William Hogarth's self portrait
CANVAS & STRETCHER
William Hogarth's self-portrait
William Hogarth was interested in balance and proportion in his pictures. This is shown very clearly in his self-portrait. Look at the original picture carefully - you will need to do the measuring activities using the sketch of the picture on page 2. All the measurements are approximate, so make your measurements to the nearest centimetre. Your sketch of the picture is approximately square, each side being 21 cm long. The edges of the paper are the edges of the picture - the letters show points on the edge of the picture (your printer won't print right to the edge but you need to measure from the edge, not where the letter is printed).
by William Hogarth, oil on canvas, circa 1757
Hogarth has painted something bright and shiny half way across his self-portrait, at the level of his feet - what is it?
Now look at the diagonals, from corner to corner of the self-portrait - what has Hogarth put approximately in the middle of the picture?
Hogarth uses other proportions, besides halves.
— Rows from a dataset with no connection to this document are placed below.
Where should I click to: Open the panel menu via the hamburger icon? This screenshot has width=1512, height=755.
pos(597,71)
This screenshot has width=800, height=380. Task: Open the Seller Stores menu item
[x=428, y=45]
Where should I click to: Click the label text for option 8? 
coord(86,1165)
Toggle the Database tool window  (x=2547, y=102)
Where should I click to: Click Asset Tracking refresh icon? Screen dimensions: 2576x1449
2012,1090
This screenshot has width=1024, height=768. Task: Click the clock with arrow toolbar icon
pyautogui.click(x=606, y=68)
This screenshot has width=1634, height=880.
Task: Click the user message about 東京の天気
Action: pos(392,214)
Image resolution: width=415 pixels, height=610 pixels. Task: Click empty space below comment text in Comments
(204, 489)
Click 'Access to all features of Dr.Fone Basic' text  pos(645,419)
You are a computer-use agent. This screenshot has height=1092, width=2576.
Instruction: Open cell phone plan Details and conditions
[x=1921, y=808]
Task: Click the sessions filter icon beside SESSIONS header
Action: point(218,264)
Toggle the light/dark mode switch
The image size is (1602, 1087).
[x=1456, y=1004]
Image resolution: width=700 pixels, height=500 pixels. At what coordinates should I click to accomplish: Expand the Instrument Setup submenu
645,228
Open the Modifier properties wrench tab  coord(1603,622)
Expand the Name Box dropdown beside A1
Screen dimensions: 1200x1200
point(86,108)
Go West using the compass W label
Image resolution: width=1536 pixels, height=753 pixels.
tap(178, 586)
Measure across the sketch from A to the far edge of the palette and then on to B.
A to far edge of palette is _____cm
edge of palette to B is _____cm
Measure down from C to Hogarth's collar and then on to D
C to collar is _____cm
collar to D is _____cm
Do you notice anything about these two sets of measurements?
Measure from E up to the buckle on Hogarth's shoe.
From E to the shoe is _____cm
Measure down from F to the tip of his paint brush and then from F to the bottom corner of the canvas on the easel.
From F to paint brush is _____cm
F to bottom of canvas is _____cm
Measure down from G to the top corner of the canvas on the easel.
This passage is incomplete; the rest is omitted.